▸ Source extract:

Before the After Party
@ Co-Prosperity
3219 S Morgan St, Chicago, IL 60608
Opening Friday, June 18th, from 6PM - 10PM
On view through Saturday, July 17th
Before the After Party is a long-postponed group exhibition featuring five 2019 ACRE Residents: Amy Cousins, Charles Ryan Long, Christopher Sonny Martinez, Toisha Tucker and Zachary Hutchinson.
Co-curated by Nick Wylie, Sofia Moreno and Paula Volpato.
Opening Celebration: Friday (6/18) 6-10 PM
Open Hours: Thursday through Saturday 4-7 PM
Before the After Party is one in a sea of exhibitions opening after waking from a long slumber of indeterminate postponement. At the first public Co-Prosperity opening since we started referring to the pandemic in the past tense, we see a glimpse of time travels queerer than the sticky ticking of lockdown time.
Recorded history would have us believe that homosexuals and transgender folks are modern inventions, born of ever-shifting recent language—“Inverts,” “Comrades,” “Fairies,” or wordlessly with a flip of the wrist, a bandana in the back pocket, a sly look over the shoulder. For a window of time queer life was marked by a non-participation in normative biological time—puberty, dating, living, kids, nest, retirement. By contrast, queers often had long, studious childhoods, and grew up to enjoy what might look like a prolonged adolescence—a continued participation in countercultural parties, protests and pageantry usually seen as the realm of teens and young adults tasting what it might feel like to be free. The queer refusal to leave the party at the end of the night, to go home to a normative life and sleep it off, is where the queer possibilities begin, the transient site of the After Party.

▸ Assignment A:
Return the part of the exhibition announcement that begins at the words "Opening Celebration: Friday" and stops after "of lockdown time.", copied word for word.
▸ Assignment B:
Resume the exhibition announcement after its final sentence and keep writing it in the same voice.

▸ Study material:
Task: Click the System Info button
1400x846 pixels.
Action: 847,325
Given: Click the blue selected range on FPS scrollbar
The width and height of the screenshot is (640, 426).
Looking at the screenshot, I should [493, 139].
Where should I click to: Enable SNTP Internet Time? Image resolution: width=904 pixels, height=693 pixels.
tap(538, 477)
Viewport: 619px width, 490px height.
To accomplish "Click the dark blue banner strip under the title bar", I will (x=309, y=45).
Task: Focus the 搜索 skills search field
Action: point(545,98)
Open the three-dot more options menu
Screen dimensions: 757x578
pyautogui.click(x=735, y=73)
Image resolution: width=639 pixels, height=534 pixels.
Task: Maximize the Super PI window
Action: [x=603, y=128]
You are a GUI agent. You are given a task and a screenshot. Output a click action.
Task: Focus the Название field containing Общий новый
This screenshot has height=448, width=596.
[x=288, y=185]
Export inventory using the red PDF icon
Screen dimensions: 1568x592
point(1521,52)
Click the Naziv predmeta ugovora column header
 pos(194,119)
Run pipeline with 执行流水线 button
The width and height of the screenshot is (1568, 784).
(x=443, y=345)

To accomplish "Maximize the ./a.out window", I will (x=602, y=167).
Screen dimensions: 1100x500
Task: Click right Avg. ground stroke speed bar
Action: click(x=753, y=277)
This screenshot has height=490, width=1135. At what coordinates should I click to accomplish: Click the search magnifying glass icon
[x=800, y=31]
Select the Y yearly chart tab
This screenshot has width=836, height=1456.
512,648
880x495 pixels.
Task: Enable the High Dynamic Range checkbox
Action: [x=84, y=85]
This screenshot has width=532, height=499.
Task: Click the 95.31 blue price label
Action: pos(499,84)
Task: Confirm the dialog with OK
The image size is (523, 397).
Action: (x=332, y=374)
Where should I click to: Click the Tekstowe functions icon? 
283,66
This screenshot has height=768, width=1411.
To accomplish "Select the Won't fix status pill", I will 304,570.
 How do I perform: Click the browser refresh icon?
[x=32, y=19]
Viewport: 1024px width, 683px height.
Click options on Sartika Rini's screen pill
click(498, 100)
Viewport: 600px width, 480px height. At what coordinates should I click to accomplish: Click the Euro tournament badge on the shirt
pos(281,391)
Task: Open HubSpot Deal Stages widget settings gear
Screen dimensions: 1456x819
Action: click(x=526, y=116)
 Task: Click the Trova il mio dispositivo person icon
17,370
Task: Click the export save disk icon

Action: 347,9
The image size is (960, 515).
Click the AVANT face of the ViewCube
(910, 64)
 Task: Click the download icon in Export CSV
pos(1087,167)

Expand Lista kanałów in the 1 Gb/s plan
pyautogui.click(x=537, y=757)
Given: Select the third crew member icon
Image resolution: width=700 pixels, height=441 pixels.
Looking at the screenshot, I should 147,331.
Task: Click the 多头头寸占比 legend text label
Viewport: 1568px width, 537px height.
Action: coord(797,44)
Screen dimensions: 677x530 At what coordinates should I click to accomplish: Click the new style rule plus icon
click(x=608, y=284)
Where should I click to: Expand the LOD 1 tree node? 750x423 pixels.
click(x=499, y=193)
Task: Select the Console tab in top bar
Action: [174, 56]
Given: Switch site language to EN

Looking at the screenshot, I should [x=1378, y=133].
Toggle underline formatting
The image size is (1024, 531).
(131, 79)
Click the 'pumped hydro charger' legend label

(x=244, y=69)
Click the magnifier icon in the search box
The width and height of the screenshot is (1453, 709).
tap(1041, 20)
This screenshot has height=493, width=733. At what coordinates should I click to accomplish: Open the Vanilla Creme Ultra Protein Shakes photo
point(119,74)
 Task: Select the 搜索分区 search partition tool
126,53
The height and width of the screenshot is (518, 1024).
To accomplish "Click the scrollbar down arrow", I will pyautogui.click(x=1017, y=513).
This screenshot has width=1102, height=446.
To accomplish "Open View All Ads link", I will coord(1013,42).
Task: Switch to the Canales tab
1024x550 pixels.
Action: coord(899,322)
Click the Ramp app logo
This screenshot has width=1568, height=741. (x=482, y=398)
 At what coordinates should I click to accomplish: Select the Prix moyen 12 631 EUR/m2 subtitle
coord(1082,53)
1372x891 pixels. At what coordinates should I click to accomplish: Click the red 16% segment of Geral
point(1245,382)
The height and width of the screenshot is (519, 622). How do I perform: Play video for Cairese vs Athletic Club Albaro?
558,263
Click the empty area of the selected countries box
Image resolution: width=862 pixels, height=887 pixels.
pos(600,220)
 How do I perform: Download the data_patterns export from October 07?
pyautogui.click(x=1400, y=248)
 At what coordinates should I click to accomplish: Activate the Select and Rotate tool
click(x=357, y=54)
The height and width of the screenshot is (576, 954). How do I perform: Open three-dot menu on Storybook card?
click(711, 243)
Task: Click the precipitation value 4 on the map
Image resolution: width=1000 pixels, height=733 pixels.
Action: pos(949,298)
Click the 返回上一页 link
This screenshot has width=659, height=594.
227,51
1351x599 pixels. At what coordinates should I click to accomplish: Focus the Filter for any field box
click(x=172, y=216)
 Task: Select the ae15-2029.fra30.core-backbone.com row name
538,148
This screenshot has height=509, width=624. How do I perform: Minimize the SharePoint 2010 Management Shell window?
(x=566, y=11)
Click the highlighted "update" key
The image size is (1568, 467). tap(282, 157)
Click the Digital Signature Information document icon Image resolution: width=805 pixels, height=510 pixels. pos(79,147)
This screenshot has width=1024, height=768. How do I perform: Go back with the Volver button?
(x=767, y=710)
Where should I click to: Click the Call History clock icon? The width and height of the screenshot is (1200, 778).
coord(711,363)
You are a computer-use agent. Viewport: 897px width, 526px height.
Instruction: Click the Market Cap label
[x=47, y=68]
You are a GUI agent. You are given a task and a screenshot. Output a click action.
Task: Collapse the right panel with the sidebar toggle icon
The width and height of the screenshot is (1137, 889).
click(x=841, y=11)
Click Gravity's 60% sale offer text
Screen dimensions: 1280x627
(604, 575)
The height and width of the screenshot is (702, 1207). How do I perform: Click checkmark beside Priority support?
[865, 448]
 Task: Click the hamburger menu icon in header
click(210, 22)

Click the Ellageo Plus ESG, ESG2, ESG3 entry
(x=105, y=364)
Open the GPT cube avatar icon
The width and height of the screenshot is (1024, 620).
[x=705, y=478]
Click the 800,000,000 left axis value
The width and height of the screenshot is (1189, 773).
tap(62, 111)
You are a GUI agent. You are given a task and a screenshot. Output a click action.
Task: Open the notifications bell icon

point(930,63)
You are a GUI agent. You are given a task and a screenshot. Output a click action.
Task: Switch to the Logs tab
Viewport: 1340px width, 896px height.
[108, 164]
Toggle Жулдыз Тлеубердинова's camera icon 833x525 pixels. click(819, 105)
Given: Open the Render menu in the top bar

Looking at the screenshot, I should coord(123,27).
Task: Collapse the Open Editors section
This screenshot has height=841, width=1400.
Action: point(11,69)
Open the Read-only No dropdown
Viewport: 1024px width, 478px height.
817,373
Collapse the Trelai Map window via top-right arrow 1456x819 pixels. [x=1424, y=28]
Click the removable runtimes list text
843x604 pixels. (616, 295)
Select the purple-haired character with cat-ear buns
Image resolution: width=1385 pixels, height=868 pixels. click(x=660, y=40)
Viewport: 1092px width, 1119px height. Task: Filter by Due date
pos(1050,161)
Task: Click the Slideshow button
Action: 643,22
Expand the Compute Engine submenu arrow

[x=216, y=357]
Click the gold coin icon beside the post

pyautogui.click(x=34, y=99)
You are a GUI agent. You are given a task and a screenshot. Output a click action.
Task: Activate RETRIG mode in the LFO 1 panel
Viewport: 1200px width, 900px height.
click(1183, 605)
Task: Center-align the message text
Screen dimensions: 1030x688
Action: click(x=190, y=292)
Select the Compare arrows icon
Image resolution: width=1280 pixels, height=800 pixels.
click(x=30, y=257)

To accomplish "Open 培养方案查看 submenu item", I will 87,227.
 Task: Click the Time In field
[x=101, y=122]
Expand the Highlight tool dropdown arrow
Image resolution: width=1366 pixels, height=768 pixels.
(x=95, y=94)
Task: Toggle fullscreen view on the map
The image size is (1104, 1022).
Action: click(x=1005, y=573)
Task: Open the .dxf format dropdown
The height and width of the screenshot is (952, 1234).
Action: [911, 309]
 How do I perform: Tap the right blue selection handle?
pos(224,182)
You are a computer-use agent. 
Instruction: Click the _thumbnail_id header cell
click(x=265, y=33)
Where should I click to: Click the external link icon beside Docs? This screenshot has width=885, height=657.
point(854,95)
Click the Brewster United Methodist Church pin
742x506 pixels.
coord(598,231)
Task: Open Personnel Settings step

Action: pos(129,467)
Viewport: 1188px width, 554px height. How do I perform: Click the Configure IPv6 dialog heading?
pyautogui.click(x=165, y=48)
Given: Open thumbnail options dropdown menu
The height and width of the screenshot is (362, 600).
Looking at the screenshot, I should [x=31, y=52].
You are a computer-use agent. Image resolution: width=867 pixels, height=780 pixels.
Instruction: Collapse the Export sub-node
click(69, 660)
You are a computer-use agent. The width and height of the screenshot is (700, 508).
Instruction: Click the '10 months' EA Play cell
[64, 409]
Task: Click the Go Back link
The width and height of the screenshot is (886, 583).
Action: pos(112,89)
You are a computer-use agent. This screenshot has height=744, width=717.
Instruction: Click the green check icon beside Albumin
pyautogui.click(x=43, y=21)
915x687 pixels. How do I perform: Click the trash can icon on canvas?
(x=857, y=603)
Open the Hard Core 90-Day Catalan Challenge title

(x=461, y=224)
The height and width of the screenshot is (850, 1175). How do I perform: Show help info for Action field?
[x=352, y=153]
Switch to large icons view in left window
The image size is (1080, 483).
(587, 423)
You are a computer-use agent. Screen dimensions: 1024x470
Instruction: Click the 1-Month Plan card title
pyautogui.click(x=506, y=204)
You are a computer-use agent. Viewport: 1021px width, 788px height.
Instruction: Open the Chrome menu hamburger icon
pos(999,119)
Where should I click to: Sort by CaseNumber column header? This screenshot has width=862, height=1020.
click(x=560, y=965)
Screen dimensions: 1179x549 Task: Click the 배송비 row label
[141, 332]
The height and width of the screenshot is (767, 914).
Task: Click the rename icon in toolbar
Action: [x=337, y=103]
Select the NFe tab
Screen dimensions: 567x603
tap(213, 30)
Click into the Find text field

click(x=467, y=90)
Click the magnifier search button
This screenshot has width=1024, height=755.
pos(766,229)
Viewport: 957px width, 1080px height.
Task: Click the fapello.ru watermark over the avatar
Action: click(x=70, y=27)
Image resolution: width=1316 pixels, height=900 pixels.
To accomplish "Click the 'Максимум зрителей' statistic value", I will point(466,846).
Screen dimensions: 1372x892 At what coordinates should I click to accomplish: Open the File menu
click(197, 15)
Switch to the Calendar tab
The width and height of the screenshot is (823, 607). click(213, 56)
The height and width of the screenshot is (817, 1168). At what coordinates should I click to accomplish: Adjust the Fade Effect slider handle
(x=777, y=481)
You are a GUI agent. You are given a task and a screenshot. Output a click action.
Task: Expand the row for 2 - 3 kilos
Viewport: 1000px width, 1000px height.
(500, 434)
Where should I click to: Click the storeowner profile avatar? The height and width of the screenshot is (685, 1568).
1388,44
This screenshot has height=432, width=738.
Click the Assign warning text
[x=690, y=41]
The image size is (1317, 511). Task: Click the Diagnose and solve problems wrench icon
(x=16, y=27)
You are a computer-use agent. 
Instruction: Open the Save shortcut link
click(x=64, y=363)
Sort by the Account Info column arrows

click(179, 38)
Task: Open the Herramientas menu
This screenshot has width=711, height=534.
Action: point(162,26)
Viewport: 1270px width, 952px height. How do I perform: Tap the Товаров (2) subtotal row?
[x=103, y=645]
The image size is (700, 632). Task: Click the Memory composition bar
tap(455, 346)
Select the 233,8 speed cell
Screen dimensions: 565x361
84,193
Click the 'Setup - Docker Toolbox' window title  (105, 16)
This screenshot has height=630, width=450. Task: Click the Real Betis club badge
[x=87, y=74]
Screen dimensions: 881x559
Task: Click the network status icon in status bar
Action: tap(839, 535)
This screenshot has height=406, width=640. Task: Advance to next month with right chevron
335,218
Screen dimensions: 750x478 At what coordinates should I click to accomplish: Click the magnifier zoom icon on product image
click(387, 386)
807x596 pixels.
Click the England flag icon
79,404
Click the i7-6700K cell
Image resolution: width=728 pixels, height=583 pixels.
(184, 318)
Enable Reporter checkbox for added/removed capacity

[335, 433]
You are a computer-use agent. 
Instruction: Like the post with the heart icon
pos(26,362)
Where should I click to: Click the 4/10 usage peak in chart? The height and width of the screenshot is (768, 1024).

▸ Written response A:
Opening Celebration: Friday (6/18) 6-10 PM
Open Hours: Thursday through Saturday 4-7 PM
Before the After Party is one in a sea of exhibitions opening after waking from a long slumber of indeterminate postponement. At the first public Co-Prosperity opening since we started referring to the pandemic in the past tense, we see a glimpse of time travels queerer than the sticky ticking of lockdown time.

▸ Written response B:
Recalling pasts that are still present, the exhibition invites us to imagine how to revere the radical legacies that haunt us while demanding futures queerer and more beautiful than the ones on offer. Charles Ryan Long sees a near future marked by the inevitable “end of white manhood” and shows us a path to an Afro futurism paved in love and rage. If you want to rage, love, come to a party where you’ll be invited to throw Toisha Tucker’s weighted confetti at sundown, be transfixed by Amy Cousins’ mammalian disco ball near the almost-lifesized protesters who brought Chicago our first queer dance party, check your look against images of queer revelry captured by Christopher Sonny Martinez, look at slide shows of what will be while containing your excitement in the bracelet you’re clutching, and at some point find a corner to drift off, wrapped in Zachary Hutchinson’s festooned blankets of the recent past. When you leave you won’t know what time it is.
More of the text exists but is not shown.